Exposição mostra rubricas e textos originais de personalidades de várias áreas, de Napoleão a Charles Darwin

Efe,

21 de fevereiro de 2008 | 16h22

A Biblioteca Nacional de Berlim inaugurou nesta quinta-feira, 21, uma exposição de 60 célebres autógrafos, obtidos entre os séculos XVI a XX, dos 28 mil que compõe sua coleção - que inclui autógrafos de personalidades de várias áreas, como Napoleão Bonaparte, Galileo Galilei e Charles Darwin.   Uma carta de Napoleão sobre a guerra com a Prússia, datada de 1806, um cheque de 100 ducados - assinado pelo artista Miguel Angel Buonarotti, em 1531 - e um poema improvisado de Hans Christian Andersen, de 1831, são alguns dos destaques da mostra, que reúne relíquias de personalidades políticas, artísticas, científicas e literárias em ordem cronológica.   A vasta coleção de autógrafos - que destaca-se como a maior do mundo - foi doada em 1907, pelo mecenas alemão Ludwig Darmstaedter.   A curadora da mostra, Jutta Weber, explicou que os documentos cedidos pelo mecenas tem um "valor incalculável" e recriam o universo literário, científico, artístico e político do começo do século XVI ao XX.   "A idéia de Darmstaedter não era apenas acumular as assinaturas, como um colecionador de autógrafos.

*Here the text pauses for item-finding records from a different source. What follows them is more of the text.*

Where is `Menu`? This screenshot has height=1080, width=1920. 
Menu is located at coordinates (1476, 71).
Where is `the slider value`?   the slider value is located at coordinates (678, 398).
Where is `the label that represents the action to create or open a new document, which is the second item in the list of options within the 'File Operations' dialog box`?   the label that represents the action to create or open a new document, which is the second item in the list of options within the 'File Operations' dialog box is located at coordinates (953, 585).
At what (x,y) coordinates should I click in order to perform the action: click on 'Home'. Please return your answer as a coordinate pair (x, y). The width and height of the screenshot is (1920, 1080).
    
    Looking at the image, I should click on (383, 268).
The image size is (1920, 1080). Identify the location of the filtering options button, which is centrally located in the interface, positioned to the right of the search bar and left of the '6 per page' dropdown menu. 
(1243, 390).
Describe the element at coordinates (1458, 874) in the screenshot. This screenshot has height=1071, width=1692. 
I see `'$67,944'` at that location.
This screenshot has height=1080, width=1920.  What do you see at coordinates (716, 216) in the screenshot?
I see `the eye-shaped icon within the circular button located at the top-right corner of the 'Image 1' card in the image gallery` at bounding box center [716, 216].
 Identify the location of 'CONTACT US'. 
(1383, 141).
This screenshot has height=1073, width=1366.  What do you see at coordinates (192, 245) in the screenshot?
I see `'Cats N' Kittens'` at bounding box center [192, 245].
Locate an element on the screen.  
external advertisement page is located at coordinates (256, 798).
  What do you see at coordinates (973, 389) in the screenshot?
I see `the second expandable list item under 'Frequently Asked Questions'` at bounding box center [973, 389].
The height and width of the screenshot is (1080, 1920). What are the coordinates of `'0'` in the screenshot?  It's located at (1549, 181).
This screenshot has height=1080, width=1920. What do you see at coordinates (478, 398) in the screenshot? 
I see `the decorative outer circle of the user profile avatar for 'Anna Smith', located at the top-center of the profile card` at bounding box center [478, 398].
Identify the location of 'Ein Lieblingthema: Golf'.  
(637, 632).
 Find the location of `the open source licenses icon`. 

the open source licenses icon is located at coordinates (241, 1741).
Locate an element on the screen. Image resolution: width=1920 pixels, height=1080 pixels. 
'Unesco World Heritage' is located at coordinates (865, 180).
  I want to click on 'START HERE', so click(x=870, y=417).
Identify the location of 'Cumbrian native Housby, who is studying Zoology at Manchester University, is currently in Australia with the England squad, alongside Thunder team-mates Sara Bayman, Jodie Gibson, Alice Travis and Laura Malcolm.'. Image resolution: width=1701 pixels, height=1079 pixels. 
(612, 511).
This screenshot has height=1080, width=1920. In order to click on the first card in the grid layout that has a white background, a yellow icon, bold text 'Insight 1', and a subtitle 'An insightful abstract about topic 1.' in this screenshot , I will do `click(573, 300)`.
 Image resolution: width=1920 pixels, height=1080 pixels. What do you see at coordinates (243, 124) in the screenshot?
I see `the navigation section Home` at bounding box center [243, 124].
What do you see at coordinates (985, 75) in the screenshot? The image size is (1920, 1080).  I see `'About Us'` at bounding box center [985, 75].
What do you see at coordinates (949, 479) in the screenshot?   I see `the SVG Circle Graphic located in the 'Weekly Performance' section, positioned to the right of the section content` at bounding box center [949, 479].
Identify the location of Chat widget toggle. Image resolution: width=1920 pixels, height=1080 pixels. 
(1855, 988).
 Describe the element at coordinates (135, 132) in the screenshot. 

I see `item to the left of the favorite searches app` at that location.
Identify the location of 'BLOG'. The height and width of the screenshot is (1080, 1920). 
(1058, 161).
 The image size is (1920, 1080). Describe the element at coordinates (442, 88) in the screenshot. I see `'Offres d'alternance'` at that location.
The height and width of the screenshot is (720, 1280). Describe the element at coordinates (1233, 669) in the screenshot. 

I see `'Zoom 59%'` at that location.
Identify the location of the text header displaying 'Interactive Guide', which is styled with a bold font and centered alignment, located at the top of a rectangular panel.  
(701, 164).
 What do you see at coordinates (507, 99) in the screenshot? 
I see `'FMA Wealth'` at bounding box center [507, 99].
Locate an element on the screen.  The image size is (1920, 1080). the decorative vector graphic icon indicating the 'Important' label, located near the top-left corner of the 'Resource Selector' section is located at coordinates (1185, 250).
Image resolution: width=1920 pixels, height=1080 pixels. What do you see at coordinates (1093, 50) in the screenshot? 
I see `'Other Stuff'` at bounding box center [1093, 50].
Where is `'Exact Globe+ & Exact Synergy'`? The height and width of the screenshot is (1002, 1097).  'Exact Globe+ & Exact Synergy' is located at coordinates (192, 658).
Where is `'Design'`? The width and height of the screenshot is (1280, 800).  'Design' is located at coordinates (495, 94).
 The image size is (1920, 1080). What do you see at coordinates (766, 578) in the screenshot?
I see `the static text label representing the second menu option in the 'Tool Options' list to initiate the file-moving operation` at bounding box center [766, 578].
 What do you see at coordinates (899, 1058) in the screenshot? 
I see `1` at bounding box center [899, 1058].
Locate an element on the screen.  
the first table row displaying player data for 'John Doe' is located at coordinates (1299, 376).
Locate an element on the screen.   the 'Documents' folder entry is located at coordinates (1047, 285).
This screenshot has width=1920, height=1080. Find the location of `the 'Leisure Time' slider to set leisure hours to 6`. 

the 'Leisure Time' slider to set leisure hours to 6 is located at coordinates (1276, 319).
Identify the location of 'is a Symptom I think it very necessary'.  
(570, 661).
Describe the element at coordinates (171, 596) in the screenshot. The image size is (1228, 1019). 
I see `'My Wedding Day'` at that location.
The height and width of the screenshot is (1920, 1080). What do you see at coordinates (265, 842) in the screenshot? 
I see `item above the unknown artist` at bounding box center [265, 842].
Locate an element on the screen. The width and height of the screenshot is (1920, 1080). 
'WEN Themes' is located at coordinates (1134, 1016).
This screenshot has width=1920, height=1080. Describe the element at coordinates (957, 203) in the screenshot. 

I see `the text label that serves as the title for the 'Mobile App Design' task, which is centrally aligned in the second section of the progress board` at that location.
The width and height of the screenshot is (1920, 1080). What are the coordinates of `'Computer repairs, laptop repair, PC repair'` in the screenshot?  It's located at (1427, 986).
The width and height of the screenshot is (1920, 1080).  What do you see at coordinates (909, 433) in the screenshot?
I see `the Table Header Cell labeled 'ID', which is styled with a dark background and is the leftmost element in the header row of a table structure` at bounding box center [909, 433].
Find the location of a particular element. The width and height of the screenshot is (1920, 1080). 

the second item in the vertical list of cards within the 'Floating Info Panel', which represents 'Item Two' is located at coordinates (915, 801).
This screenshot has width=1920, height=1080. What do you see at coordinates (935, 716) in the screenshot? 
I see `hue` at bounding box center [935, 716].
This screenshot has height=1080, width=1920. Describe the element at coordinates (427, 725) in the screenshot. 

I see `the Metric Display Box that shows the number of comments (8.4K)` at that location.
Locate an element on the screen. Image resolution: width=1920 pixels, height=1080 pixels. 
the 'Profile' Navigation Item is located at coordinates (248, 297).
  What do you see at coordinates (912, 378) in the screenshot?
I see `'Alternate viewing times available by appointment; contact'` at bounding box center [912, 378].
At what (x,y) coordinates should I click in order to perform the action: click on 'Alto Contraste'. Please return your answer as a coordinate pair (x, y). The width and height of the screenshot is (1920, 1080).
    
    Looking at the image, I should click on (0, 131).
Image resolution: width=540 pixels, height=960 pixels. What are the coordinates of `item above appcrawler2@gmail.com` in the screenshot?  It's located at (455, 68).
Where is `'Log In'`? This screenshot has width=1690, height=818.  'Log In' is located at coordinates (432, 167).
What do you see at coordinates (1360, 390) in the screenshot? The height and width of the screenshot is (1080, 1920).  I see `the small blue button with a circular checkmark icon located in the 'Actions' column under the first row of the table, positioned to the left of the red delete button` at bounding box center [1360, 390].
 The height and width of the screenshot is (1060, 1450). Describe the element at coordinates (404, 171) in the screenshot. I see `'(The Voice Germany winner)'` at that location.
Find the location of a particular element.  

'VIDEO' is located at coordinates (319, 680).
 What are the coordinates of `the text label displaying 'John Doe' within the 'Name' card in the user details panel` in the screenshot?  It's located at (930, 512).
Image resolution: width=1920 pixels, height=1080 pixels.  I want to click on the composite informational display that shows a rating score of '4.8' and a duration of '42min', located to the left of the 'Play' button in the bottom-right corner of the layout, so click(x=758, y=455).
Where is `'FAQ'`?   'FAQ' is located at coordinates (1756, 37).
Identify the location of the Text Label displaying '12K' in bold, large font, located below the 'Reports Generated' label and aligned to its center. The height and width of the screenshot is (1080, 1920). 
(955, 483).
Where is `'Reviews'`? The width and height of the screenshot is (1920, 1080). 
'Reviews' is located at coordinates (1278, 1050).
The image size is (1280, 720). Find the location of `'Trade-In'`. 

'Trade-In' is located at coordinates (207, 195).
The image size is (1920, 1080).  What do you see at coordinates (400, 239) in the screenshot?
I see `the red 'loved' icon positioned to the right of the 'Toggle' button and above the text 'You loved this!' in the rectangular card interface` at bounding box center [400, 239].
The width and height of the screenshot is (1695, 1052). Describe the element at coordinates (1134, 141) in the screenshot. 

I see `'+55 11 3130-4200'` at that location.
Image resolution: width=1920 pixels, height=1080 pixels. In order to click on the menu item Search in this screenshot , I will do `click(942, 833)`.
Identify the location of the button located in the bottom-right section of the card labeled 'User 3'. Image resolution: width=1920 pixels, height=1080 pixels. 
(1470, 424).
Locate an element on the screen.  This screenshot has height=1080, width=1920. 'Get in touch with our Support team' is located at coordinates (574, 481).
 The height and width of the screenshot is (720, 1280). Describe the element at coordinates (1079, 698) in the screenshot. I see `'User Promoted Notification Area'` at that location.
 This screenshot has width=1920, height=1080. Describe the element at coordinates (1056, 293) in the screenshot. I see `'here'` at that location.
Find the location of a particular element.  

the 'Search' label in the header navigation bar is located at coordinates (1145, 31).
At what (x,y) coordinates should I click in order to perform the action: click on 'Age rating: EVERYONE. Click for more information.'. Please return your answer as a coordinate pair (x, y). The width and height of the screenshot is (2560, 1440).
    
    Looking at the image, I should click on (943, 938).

Ele queria encontrar textos que documentassem o conhecimento, a obra e a vida dessas personagens, contadas por elas mesmas.   Carta de Simón Bolívar   Os textos centenários estão em italiano, francês, alemão, inglês e russo, porém, um em castelhano chama a atenção: uma carta do revolucionário venezuelano Simón Bolívar, de 1828.   "A apatia de nossos bons cidadãos e a nossa é um veneno mortal. O ópio é menos danoso! Recomendo entusiasmo e paixão, de outro modo, não há salvação possível", escreveu o revolucionário a um amigo, em Bucaramanga, na Colômbia.   Através dos autógrafos da exposição, é possível notar a personalidade de alguns grandes nomes da história - desde a rubrica aristocrática do imperador Guilherme II a discreta assinatura de Albert Eistein; da simples rubrica de Copérnico a grande assinatura de Bolívar.   O bisneto do mecenas, Ulrich Bollert, elogiou o "intelecto multifacetado" de seu bisavô, de quem diz ter herdado o compromisso com o avanço da ciência, que o levou a participar da fundação de um centro de investigações médicas em Frankfurt.   A exposição "O principal momento de um mecenas - cartas de Galileo a Einstein" fica em cartaz na sede da Biblioteca Nacional de Berlim até 12 de abril.